Re: .tmp in hdfs sink

Posted by Mohit Anchlia <mo...@gmail.com>.

that's awesome!

On Tue, Nov 20, 2012 at 3:11 PM, Mike Percy <mp...@apache.org> wrote:

> Mohit,
> No problem, but Juhani did all the work. :)
>
> The behavior is that you can configure an HDFS sink to close a file if it
> hasn't gotten any writes in some time. After it's been idle for 5 minutes
> or something, it gets closed. If you get a "late" event that goes to the
> same path after the file is closed, it will just create a new file in the
> same path as usual.
>
> Regards,
> Mike
>
>
> On Tue, Nov 20, 2012 at 12:56 PM, Brock Noland <br...@cloudera.com> wrote:
>
>> We are currently voting on a 1.3.0 RC on the dev@ list:
>>
>> http://s.apache.org/OQ0W
>>
>> You don't have to be a committer to vote! :)

:: Data section ::

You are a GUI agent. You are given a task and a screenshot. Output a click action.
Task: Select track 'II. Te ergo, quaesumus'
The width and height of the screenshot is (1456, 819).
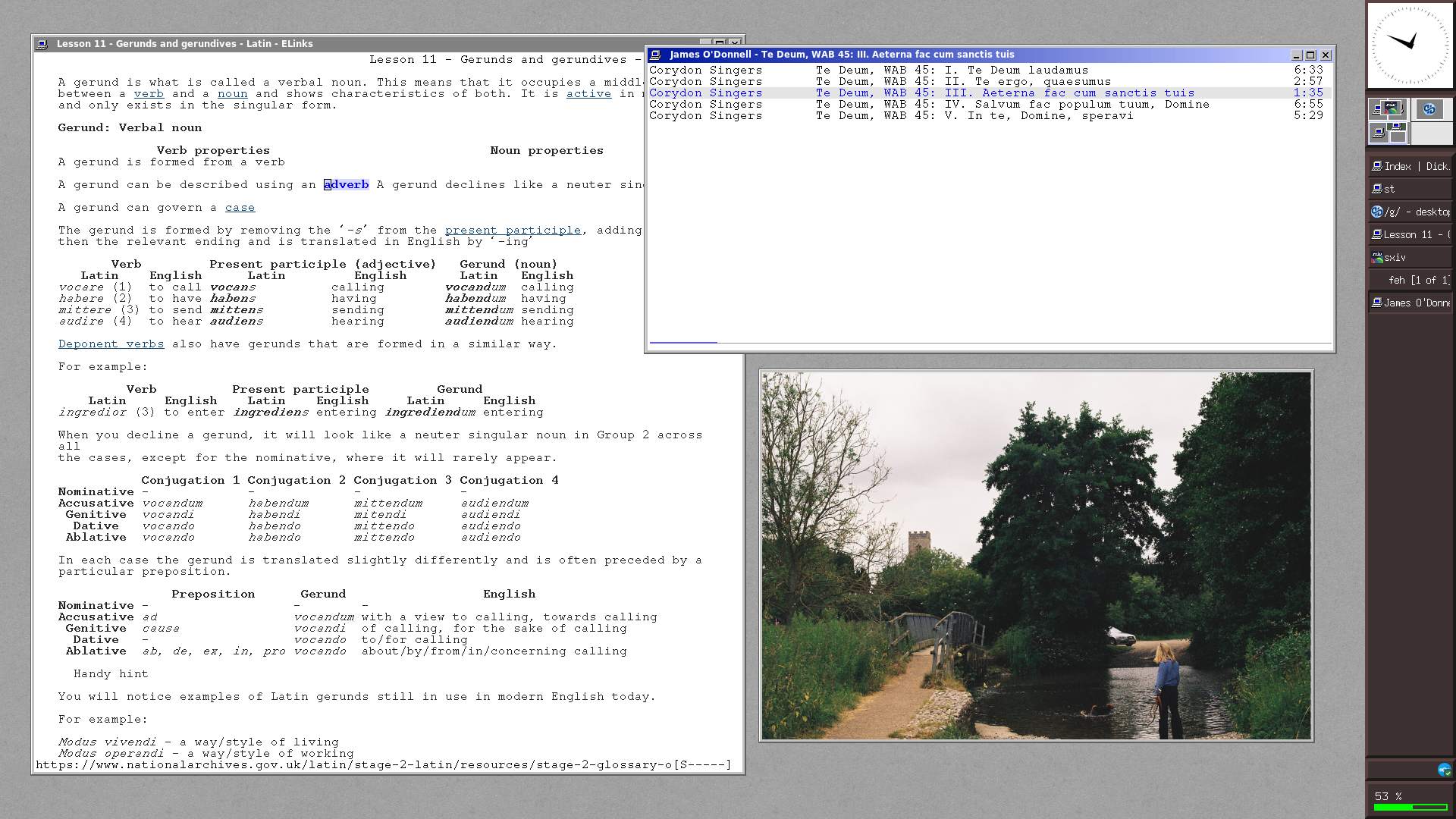1028,81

:: Directive 1 ::
Copy verbatim the part of the HDFS sink thread that opens with the words containing "Re: .tmp in" and closes with "the work. :)".
:: Directive 2 ::
Name every person mentioned by name in the HDFS sink thread.
:: Directive 3 ::
Summarize the HDFS sink thread in two sentences.

:: Worked answer 1 ::
Re: .tmp in hdfs sink

Posted by Mohit Anchlia <mo...@gmail.com>.

that's awesome!

On Tue, Nov 20, 2012 at 3:11 PM, Mike Percy <mp...@apache.org> wrote:

> Mohit,
> No problem, but Juhani did all the work. :)

:: Worked answer 2 ::
Mohit Anchlia
Mike Percy
Juhani
Brock Noland

:: Worked answer 3 ::
Mike Percy explains that an HDFS sink can be configured to close a file once it has received no writes for a while, and that a late event for the same path then creates a new file there as usual. Brock Noland notes that a 1.3.0 release candidate is being voted on in the dev@ list and that voters need not be committers.